** PASSAGE follows **

FAYETTEVILLE, Ark. — The prospect of an increase in the minimum wage and what it might cost the county was discussed Monday by Washington County’s Personnel Committee.

The justices of the peace had a request before them to increase the pay rate for five juvenile careworkers at the Juvenile Detention Center from $12.68 an hour to $14.09 an hour. The increase would cost the county up to $13,872 if approved by the Quorum Court and the positions are filled.

Denyse Collins, director of the Juvenile Detention Center, said in a letter explaining the request the five positions have been unfilled for at least the past year.

“As it stands, we are currently running some shifts without adequate staffing,” Collins wrote. “This becomes more difficult when we are managing youth who are suicidal or self-harming and require 1:1 staffing or who need (to be) transported to and from acute hospitalization, as these require additional staff. Additionally, covering shift work is challenging in addressing absentees and paid time off for the current staff, who are working overtime to attempt to cover current staffing patterns. While we have quality staff, there is concern about retaining these staff due to current staffing patterns.”

The justices of the peace recommended the increase be sent to the Finance and Budget Committee for more discussion and then asked about the pay of other county employees in light of the current national discussion of a $15 per hour minimum wage.

** End of PASSAGE **

• **WHAT THIS EXERCISE ASKS**:
[1] In the article on Washington County's pay discussion, how long have the five juvenile careworker positions gone unfilled?
[2] Continue the article on Washington County's pay discussion from the point where it stops.

** DATA follows **

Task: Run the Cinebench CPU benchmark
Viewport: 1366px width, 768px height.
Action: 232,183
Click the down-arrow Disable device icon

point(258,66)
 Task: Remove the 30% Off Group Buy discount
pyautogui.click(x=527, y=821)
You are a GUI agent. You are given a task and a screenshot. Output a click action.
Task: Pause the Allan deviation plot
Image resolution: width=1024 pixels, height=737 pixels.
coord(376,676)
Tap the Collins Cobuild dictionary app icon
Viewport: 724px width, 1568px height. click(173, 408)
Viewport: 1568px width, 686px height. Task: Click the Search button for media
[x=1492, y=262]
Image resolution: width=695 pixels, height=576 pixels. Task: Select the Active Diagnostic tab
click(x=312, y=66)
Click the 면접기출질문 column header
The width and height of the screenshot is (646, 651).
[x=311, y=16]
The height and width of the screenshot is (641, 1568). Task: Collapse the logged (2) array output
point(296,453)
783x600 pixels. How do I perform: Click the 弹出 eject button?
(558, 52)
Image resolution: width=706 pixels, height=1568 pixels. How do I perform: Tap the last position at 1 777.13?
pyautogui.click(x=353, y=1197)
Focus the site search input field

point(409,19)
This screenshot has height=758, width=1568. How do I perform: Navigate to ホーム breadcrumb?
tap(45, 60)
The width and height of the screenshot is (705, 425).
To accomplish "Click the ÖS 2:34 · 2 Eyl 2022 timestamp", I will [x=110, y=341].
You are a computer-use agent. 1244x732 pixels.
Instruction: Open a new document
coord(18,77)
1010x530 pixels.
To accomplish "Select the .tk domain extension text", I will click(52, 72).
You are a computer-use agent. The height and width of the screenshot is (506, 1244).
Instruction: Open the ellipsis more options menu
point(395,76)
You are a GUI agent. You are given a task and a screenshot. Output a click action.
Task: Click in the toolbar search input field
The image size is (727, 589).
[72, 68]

** End of DATA **

• **RESPONSES TO THE EXERCISE**:
[1] At least the past year.

[2]
Evelyn Rios Stafford, justice of the peace for District 12 in Fayetteville, asked how many county employees now make less than $15 an hour and was told there are 77 currently being paid less than that rate. Bringing those 77 employees up to a minimum of $15 an hour would cost the county about $175,000 a year, Stafford was told.

Stafford said she has never paid anyone less than $15 an hour in her business and for positions such as the five juvenile careworkers, that have a requirement for at least two years of college or the equivalent, the pay should be commensurate with the requirements.

To me, $12.68 seems pretty low and even $14.09 is kind of low,” Stafford said.

While discussing employees and pay, Willie Leming, justice of the peace for District 13 in western Washington County, said he wants the county’s pay scale to be based on comparisons with other counties, not with cities or private businesses, when the justices of the peace begin work on next year’s budget.

During a meeting of the county’s Jail/Law Enforcement/Courts Committee, the justices of the peace heard a presentation from Nick Robbins, director of the Springdale-based Returning Home facility, a nonprofit organization that provides services to people recently released from jails or prison. Robbins said the facility is eyeing an expansion to provide services, which include counseling, jobs, clothing and transitional housing for men for up to 90 days, to cover people who are on probation or parole but who are in jeopardy of being incarcerated for violating the terms of their release.

Robbins said the program is applying for a federal grant and may receive some funding through the new covid-19 relief legislation being considered by the federal government. He said he is also discussing the program with area cities and counties to explore local funding options. The justices of the peace took no action on Robbins’ presentation.